Work task >>
Restate word for word the section of the entries that opens at the line containing "Given: Expand the 文本字段(5) tree node" and closes at the line containing "You are a computer-use", both lines kept, pictures dropped.
+ + + + +
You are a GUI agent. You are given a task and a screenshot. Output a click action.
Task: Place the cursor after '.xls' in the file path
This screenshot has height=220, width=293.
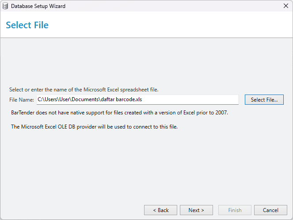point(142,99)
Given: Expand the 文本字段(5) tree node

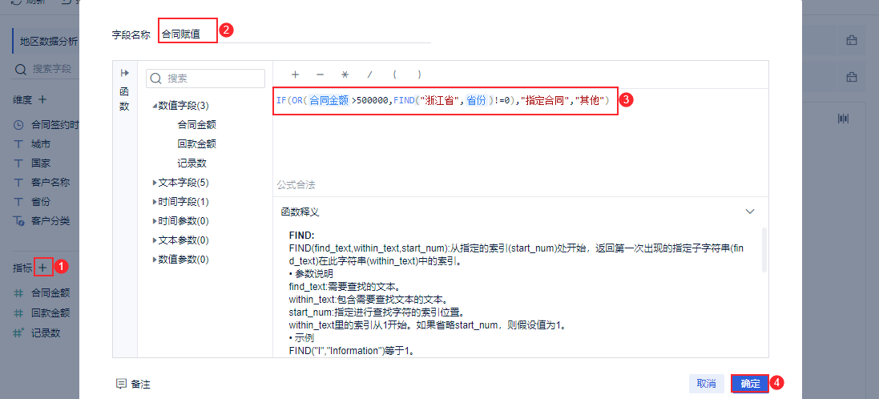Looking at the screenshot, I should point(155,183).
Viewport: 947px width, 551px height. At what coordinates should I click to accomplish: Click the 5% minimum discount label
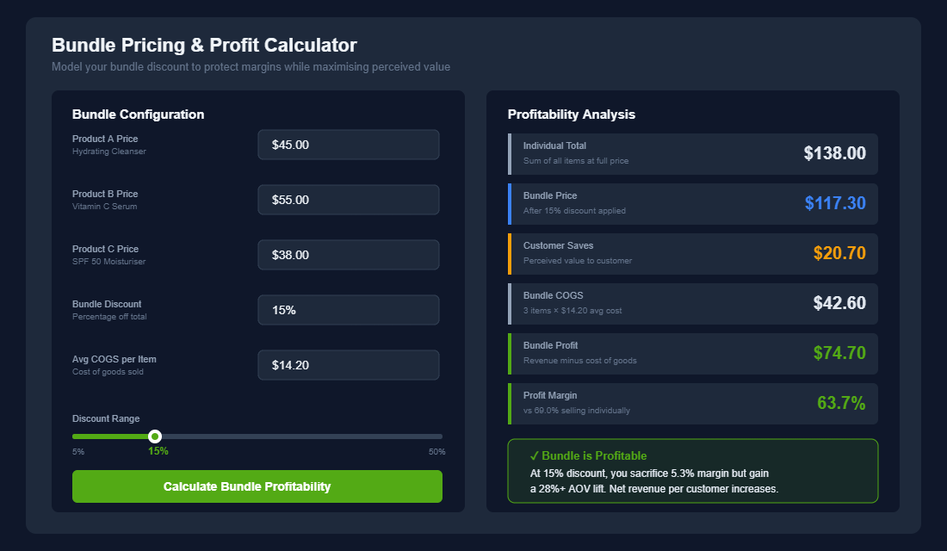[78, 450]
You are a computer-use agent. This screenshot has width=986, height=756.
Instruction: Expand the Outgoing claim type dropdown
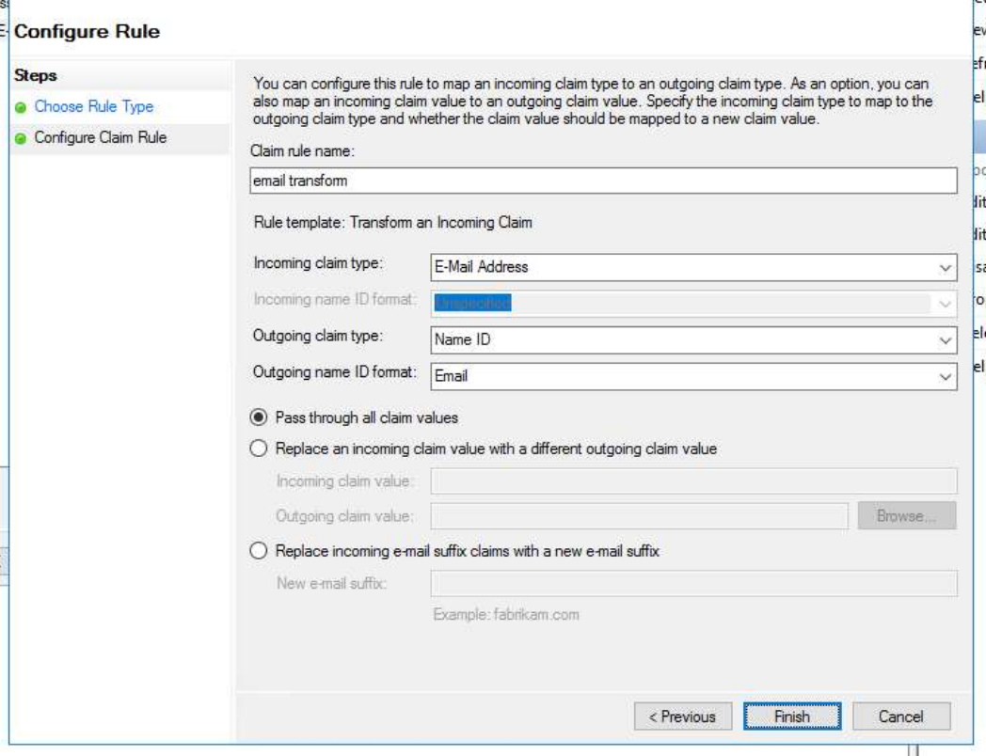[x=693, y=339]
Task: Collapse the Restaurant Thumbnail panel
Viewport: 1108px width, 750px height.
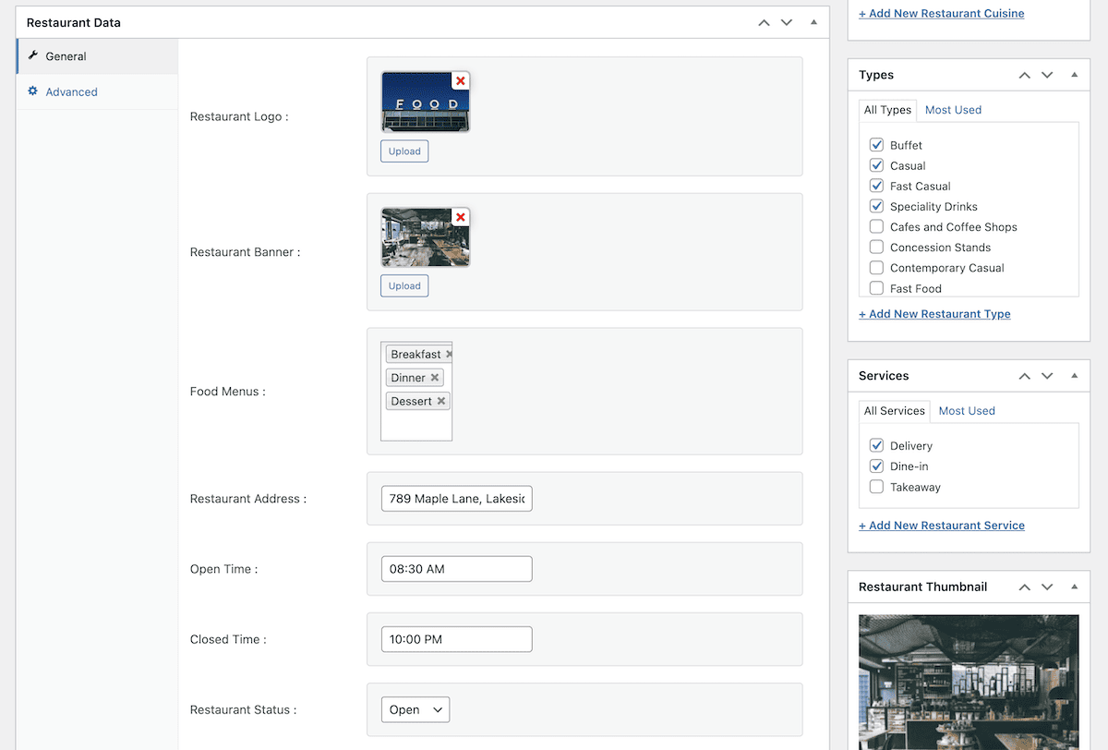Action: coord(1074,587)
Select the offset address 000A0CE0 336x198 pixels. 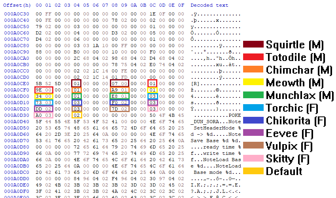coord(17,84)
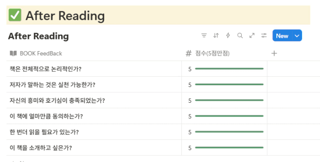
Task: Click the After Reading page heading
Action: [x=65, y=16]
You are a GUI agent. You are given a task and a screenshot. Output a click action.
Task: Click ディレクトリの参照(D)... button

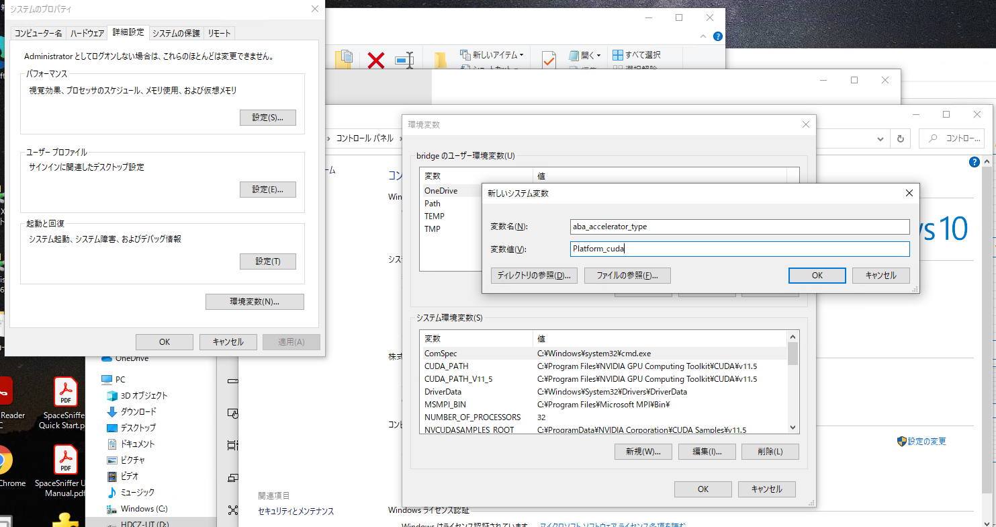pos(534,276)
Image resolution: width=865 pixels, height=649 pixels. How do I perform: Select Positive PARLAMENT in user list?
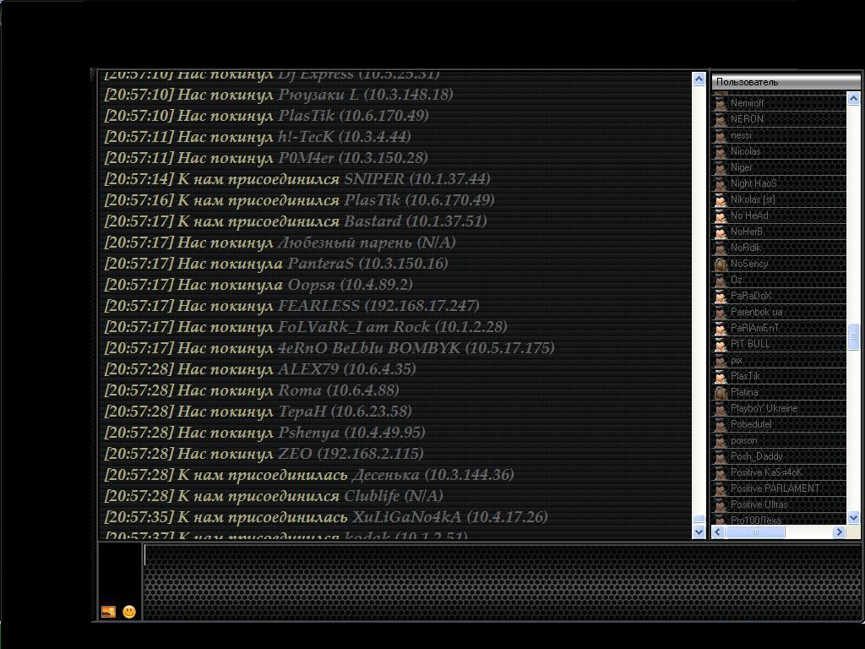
+ + + + +
Answer to this problem >>
Given: Expand the 文本字段(5) tree node

Looking at the screenshot, I should point(155,183).
Viewport: 947px width, 551px height. At what coordinates should I click to accomplish: Click the 5% minimum discount label
[78, 450]
You are a computer-use agent. This screenshot has width=986, height=756.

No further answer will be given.